Supplied data:
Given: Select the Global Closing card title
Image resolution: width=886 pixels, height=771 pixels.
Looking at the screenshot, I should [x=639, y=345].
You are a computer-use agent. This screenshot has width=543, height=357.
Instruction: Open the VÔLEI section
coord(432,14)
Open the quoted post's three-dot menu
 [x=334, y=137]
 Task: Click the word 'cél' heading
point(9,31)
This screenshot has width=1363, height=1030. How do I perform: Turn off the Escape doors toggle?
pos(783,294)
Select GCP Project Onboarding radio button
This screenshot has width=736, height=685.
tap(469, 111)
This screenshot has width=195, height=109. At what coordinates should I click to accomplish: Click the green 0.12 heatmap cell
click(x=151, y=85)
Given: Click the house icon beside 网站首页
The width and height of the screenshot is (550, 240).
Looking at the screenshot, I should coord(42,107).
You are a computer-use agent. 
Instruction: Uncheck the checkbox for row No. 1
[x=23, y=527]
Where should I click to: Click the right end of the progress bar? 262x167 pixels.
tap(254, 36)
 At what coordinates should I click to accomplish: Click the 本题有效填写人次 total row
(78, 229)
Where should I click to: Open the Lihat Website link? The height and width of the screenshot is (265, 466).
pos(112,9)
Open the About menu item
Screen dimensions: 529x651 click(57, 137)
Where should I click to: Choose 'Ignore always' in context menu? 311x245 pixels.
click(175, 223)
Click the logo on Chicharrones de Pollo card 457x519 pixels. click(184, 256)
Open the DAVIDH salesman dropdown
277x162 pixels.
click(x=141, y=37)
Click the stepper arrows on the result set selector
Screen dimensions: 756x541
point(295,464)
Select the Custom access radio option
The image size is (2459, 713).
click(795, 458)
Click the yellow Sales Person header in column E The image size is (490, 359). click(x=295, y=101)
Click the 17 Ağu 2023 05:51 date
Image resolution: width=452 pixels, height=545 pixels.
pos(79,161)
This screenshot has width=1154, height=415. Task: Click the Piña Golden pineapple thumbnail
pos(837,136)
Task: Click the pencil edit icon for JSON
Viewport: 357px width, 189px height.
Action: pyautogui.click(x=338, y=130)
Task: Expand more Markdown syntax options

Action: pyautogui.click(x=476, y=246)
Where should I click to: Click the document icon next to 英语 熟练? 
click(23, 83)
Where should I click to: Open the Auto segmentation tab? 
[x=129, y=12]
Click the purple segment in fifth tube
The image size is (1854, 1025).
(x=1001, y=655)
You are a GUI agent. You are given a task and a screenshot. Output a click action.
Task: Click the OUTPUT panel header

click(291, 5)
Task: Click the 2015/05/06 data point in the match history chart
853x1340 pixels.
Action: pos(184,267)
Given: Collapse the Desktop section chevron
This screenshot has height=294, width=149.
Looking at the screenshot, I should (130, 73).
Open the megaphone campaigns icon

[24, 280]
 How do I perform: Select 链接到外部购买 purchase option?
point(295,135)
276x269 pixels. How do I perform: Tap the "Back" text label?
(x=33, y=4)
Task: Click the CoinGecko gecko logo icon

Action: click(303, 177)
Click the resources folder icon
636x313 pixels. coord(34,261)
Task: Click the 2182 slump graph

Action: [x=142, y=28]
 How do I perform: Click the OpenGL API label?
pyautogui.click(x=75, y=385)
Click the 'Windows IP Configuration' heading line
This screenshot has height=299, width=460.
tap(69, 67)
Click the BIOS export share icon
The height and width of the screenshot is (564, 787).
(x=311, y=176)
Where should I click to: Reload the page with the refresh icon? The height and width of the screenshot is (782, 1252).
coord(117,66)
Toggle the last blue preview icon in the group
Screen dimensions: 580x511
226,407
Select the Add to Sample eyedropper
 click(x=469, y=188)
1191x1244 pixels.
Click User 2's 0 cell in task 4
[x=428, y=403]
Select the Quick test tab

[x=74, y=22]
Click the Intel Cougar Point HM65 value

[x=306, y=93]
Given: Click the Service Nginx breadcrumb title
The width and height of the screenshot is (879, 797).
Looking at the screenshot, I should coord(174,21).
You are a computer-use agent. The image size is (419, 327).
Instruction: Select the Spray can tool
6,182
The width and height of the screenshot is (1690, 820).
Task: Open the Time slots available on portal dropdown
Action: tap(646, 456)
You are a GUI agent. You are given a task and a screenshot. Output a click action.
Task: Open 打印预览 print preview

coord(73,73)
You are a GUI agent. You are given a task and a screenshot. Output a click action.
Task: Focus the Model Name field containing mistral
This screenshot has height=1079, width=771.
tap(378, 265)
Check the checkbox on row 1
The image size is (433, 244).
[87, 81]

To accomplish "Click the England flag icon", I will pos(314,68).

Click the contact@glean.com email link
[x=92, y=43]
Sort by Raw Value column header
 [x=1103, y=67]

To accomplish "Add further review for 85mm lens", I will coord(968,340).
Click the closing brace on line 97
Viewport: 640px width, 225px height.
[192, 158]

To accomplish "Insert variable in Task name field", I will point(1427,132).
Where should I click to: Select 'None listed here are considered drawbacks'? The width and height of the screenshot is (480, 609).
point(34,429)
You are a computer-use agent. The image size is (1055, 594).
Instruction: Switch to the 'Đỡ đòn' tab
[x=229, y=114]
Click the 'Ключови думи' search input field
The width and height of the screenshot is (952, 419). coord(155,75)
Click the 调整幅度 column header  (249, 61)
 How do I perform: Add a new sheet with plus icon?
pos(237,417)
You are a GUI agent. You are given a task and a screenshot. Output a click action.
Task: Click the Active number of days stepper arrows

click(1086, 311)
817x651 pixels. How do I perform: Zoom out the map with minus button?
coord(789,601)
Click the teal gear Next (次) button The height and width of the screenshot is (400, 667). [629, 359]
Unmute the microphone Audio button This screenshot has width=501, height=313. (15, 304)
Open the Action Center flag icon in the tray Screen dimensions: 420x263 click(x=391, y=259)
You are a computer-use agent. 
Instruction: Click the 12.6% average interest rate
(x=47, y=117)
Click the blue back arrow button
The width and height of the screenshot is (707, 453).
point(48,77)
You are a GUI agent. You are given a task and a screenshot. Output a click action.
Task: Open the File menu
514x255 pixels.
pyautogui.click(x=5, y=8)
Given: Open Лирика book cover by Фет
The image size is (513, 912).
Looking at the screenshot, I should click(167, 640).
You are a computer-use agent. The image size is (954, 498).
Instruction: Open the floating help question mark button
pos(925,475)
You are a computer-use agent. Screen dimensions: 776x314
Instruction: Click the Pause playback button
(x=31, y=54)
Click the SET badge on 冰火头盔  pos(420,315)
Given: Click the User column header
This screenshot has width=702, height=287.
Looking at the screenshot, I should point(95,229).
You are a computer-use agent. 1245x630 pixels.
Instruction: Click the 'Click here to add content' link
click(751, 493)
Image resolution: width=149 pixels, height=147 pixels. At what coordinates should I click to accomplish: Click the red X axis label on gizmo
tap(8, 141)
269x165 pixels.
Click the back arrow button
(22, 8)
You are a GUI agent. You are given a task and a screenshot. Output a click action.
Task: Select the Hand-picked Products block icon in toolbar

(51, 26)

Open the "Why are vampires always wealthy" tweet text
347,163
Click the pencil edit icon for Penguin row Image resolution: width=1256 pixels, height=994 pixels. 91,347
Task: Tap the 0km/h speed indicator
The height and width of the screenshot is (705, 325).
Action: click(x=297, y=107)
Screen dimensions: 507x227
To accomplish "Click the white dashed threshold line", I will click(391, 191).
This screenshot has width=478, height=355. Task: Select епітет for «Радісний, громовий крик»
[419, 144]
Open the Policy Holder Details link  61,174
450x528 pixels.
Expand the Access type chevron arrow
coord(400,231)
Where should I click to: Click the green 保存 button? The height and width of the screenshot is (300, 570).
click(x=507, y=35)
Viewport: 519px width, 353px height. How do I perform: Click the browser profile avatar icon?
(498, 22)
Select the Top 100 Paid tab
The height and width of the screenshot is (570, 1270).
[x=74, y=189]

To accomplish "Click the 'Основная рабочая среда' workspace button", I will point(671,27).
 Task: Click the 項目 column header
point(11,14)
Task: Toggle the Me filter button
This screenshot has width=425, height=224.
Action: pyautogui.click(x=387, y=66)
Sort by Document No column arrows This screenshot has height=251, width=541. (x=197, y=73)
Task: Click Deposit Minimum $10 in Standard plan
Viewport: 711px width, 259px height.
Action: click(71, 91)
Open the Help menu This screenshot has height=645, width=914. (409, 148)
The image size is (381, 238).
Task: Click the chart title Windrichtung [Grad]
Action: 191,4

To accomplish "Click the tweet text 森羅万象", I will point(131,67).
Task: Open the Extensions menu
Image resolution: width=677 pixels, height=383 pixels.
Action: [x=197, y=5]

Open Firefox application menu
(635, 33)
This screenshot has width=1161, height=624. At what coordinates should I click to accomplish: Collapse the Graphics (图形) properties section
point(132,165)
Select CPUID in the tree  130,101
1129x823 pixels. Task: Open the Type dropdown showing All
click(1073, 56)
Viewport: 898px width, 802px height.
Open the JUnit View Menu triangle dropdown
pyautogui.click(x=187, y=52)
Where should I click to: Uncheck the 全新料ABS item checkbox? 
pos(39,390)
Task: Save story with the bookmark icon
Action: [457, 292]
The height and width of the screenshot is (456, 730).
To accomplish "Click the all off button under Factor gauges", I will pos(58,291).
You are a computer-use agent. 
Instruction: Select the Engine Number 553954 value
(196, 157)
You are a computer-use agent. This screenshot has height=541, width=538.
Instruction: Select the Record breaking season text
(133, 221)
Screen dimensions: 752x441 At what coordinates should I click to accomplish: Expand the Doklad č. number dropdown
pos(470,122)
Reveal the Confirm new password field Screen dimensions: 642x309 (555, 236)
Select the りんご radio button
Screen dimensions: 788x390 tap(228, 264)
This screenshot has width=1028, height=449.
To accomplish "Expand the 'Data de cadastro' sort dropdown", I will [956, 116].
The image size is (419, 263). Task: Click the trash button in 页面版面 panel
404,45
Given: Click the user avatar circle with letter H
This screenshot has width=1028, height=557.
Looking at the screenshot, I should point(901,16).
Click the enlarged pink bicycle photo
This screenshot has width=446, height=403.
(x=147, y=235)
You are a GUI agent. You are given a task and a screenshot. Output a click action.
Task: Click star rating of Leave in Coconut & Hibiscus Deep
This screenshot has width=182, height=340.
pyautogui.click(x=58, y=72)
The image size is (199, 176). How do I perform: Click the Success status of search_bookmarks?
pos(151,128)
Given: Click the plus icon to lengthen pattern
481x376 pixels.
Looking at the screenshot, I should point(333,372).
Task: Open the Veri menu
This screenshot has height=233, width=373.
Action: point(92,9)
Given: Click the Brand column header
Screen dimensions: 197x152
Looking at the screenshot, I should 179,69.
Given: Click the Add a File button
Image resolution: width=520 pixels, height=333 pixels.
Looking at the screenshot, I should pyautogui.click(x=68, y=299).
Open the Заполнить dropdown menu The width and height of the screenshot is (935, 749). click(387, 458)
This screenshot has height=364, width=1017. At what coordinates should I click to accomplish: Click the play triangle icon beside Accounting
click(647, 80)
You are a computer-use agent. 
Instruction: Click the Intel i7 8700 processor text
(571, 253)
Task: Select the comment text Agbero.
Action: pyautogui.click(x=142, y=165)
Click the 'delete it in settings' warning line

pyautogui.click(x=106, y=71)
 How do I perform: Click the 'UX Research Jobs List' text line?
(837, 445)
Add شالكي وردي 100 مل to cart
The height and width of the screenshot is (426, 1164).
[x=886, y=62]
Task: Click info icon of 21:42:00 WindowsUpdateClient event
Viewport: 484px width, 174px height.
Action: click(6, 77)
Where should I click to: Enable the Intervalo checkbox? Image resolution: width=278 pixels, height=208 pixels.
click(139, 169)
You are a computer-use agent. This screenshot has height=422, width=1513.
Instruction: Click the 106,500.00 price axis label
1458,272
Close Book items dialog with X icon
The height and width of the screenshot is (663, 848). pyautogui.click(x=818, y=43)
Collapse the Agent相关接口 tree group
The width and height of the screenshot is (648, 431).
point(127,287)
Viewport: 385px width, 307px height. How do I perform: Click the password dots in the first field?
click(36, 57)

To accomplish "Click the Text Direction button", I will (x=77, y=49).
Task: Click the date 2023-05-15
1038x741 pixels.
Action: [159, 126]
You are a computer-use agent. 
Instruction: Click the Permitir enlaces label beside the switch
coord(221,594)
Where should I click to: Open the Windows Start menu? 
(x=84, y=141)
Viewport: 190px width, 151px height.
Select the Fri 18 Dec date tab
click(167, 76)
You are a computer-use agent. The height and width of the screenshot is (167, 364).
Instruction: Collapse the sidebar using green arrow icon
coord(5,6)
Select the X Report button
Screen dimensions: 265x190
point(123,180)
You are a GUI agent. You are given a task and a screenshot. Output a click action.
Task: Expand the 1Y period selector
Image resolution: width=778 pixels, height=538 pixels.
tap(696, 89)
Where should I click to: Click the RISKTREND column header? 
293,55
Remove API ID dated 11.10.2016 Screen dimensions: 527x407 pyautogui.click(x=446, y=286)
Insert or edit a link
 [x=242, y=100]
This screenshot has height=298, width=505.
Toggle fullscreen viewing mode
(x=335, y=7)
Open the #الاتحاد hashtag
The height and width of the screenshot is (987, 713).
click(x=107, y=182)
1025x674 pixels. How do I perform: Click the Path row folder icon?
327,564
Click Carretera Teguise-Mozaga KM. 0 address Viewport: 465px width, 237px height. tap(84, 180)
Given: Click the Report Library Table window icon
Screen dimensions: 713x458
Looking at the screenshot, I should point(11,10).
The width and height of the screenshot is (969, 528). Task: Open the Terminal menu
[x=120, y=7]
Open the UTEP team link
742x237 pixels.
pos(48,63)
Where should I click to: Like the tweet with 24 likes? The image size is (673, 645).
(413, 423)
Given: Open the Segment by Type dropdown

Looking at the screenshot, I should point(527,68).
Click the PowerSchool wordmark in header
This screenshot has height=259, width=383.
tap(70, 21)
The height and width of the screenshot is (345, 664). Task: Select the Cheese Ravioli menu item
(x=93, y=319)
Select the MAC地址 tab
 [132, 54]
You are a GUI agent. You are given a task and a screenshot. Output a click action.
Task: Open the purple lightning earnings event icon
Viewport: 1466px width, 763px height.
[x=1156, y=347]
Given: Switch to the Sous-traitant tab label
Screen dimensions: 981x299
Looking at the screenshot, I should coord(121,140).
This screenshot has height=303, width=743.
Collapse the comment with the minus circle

Task: Everything from the line with "The width and height of the screenshot is (969, 528)." through the final line of the entries above must be duplicated exactly; both ends belong, and no other line does.

Response to this task:
The width and height of the screenshot is (969, 528). Task: Open the Terminal menu
[x=120, y=7]
Open the UTEP team link
742x237 pixels.
pos(48,63)
Where should I click to: Like the tweet with 24 likes? The image size is (673, 645).
(413, 423)
Given: Open the Segment by Type dropdown

Looking at the screenshot, I should point(527,68).
Click the PowerSchool wordmark in header
This screenshot has height=259, width=383.
tap(70, 21)
The height and width of the screenshot is (345, 664). Task: Select the Cheese Ravioli menu item
(x=93, y=319)
Select the MAC地址 tab
 [132, 54]
You are a GUI agent. You are given a task and a screenshot. Output a click action.
Task: Open the purple lightning earnings event icon
Viewport: 1466px width, 763px height.
[x=1156, y=347]
Given: Switch to the Sous-traitant tab label
Screen dimensions: 981x299
Looking at the screenshot, I should coord(121,140).
This screenshot has height=303, width=743.
Collapse the comment with the minus circle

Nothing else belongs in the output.